Texto dado
----------
Los más leídos del 2022.
“El simulacro alzó los soñolientos
Párpados y vio formas y colores
Que no entendió, perdidos en rumores
Y ensayó temerosos movimientos”
J.L. Borges (El Golem)
Con dos días de diferencia, Liz Truss, primera ministra del Reino Unido y Úrsula von der Leyen, presidenta de la Comisión Europea –dos de las mujeres con mayor poder en el mundo occidental–, daban a conocer dos decisiones que señalan, sin lugar a dudas, puntos de inflexión importantes tanto en la estrategia como en el discurso de legitimación del capital.
El 3 de octubre, la primera ministra del Reino Unido daba reversa a su decisión de eliminar el tipo marginal del 45 por ciento que grava los ingresos por encima de 171.596 euros anuales y cuya supresión favorecía al 1,7 en este campo de quienes tributan, que constituyen la élite de los de mayores ingresos (563.000 británicos de los poco más de 30 millones de contribuyentes), y cuya eliminación costaba al fisco 2.362 millones de euros en el próximo quinquenio, pero que era tan sólo parte de un paquete de recortes fiscales que en cinco años sumaba alrededor de 160 mil millones de euros.
----------
Datos registrados
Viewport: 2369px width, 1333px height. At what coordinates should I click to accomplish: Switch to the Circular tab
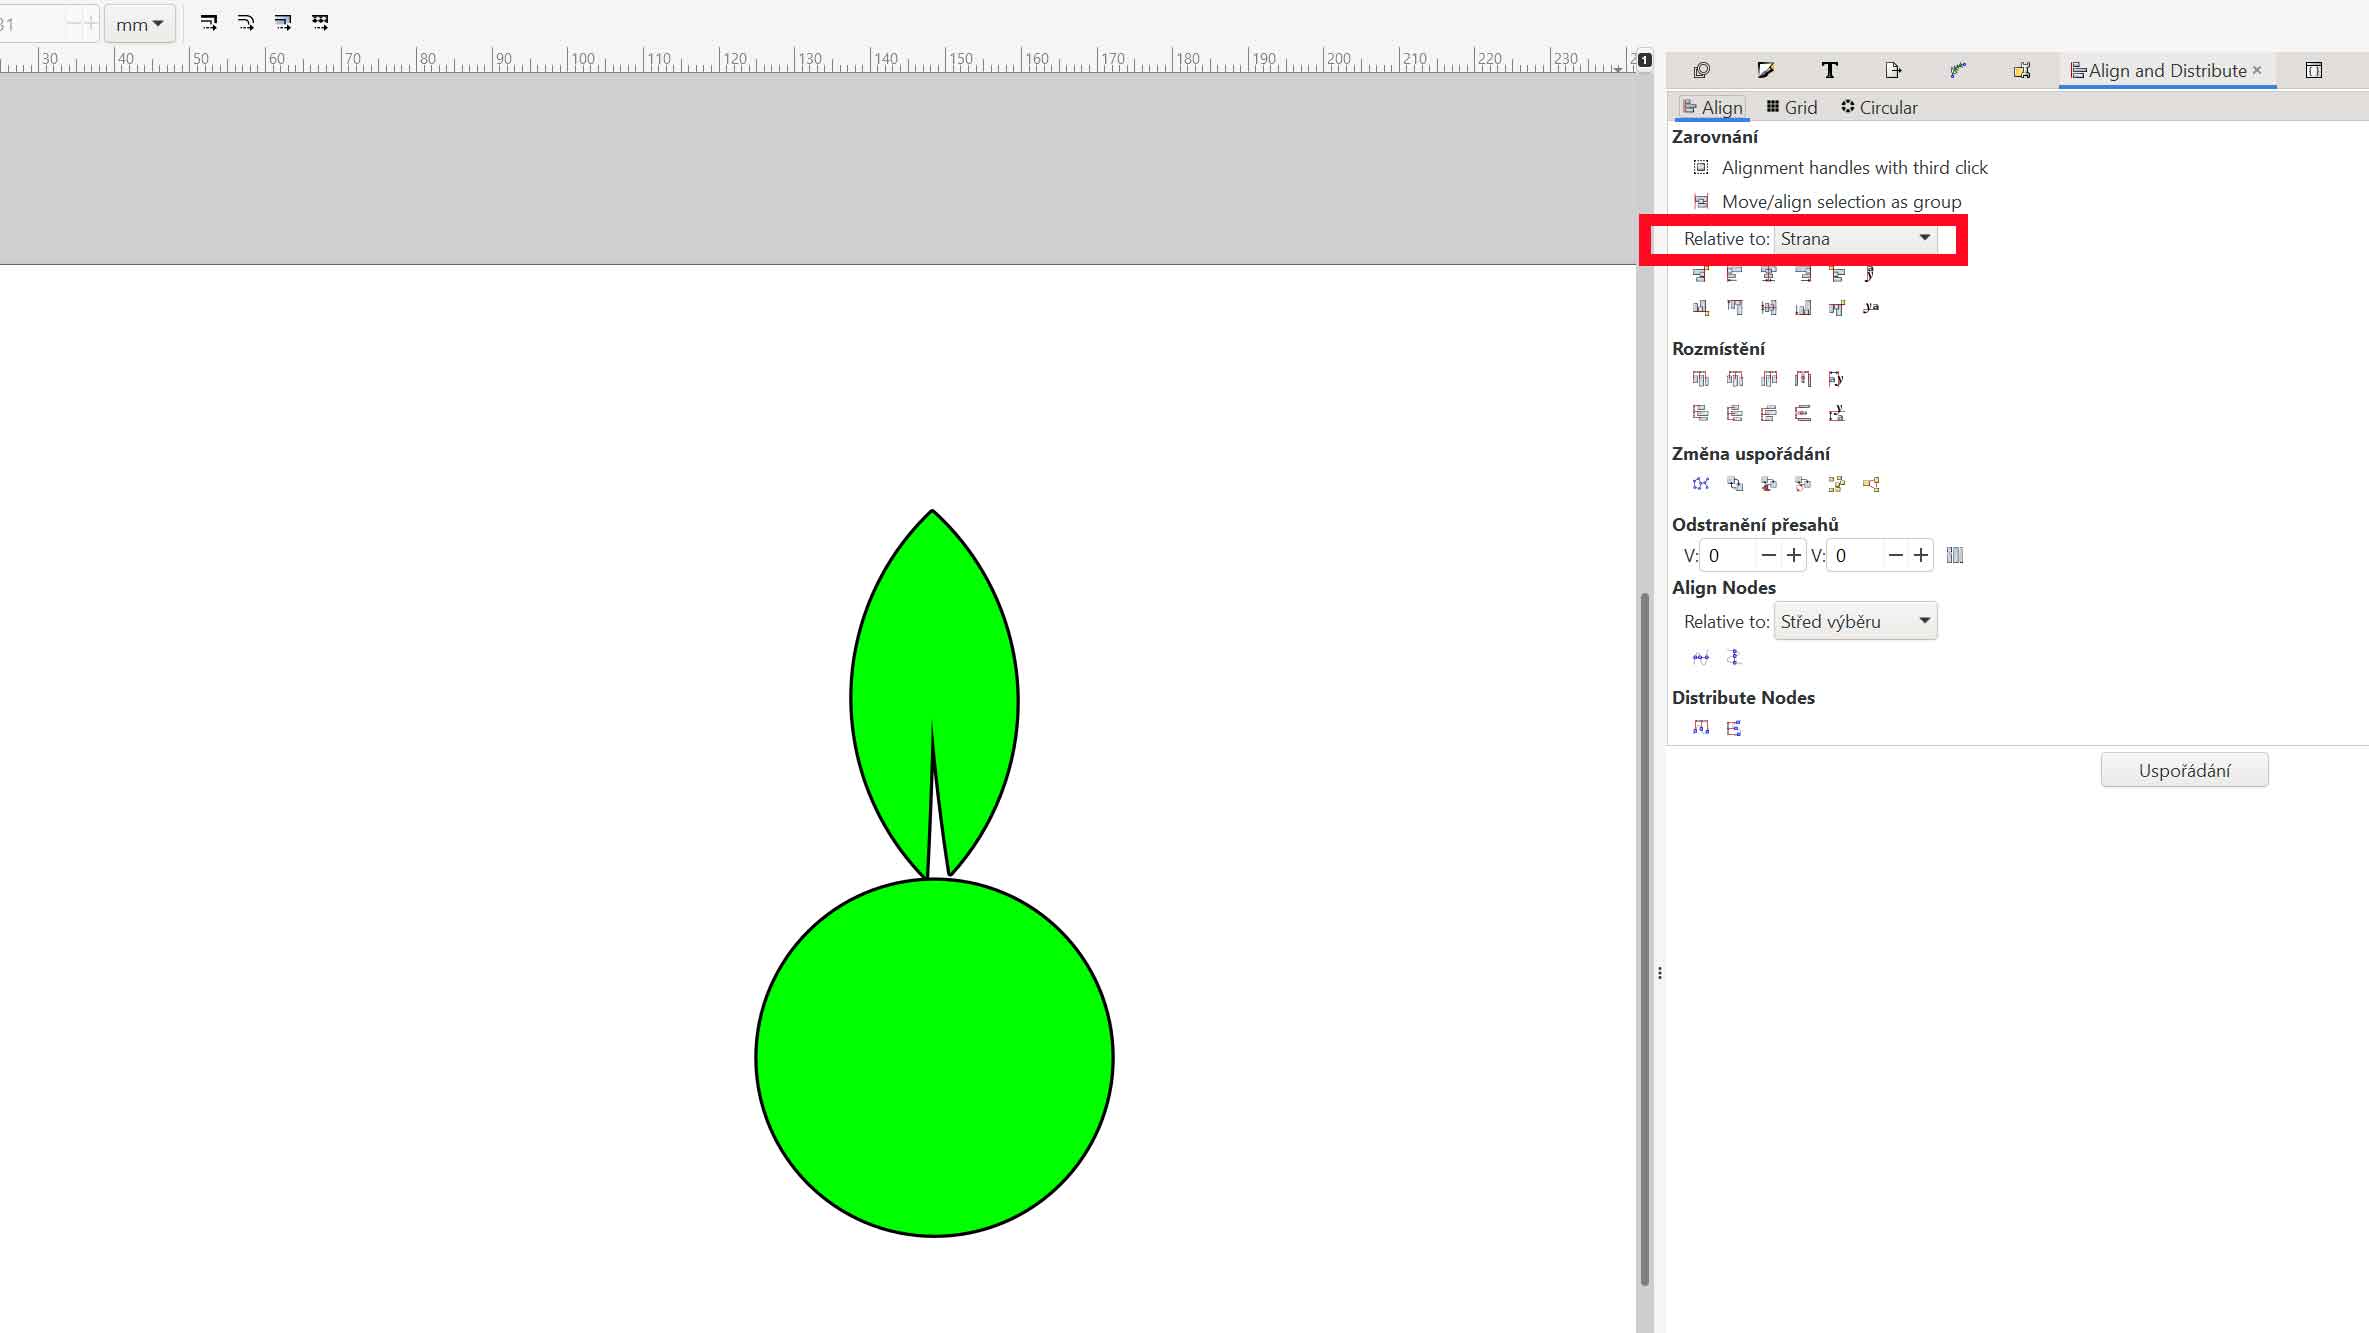1879,107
----------
Tareas a realizar
**a.** Responde en una línea cada una de estas preguntas sobre el texto acerca de las decisiones de Liz Truss y Úrsula von der Leyen:
(i) ¿Qué cargo ocupa Úrsula von der Leyen?
(ii) ¿En qué fecha revirtió la primera ministra del Reino Unido su decisión sobre el tipo marginal?
(iii) ¿A partir de qué ingresos anuales se aplica el tipo marginal del 45 por ciento?
**b.** Prosigue el texto sobre las decisiones de Liz Truss y Úrsula von der Leyen a partir de su última oración.

Respuestas
**a.**
(i) Presidenta de la Comisión Europea.
(ii) El 3 de octubre.
(iii) A los ingresos por encima de 171.596 euros anuales.

**b.**
La reacción que provocó el intento de seguir rebajando el impuesto a los más ricos, con el argumento de estimular la inversión, provocó la caída de la libra esterlina hasta mínimos históricos, y un alza sin precedentes en las primas de riesgo, señalando que ese tipo de medidas tocó techo. La causa de los efectos es muy sencilla: seguir rebajando impuestos a los ricos abre, aún más, la brecha fiscal, aumentando el endeudamiento de los Estados, ya de por si en niveles peligrosos, y qué en un momento de alzas en las tasas de interés, convierte a ese tipo de medidas en una verdadera bomba de tiempo. El rechazo del FMI al paquete propuesto por el gobierno de Truss, limita a esa institución para seguir exigiendo rebajas a la tributación de las personas de mayores ingresos en los países subordinados, que ha sido una de las imposiciones a esas naciones y señala definitivamente el ocaso de una estrategia, triunfante en el fortalecimiento de las mayores fortunas, pero que ya muestra sus límites, incluso para la legitimidad de los argumentos con los que han buscado justificarla.
La sofistería del razonamiento que sostiene que las rebajas de los impuestos a los dueños del capital aumenta el caudal recaudado por los Estados, pues ese supuesto estímulo a la inversión hace aumentar la producción en tal grado que lo recaudado en términos absolutos termina compensando los porcentajes rebajados –lógica apuntalada en la llamada “curva de Laffer” de la que renegó su mismo creador, el economista norteamericano Arthur Laffer– dio lugar al nacimiento de la escuela de la oferta o “economía vudú” que sostenía, sin rubor, que todo lo que favorece a los ricos es bueno para la sociedad pues cuando la copa de su riqueza rebosa, lo derramado terminaría humedeciendo la boca de los pobres. Ese discurso ha sido descocido, no por las visiones críticas, sino por las acciones mismas de la política económica reciente, que sin disfraces ni discursos acomodados defiende los privilegios de los poderosos sosteniendo, simplemente, que es el curso natural de las cosas.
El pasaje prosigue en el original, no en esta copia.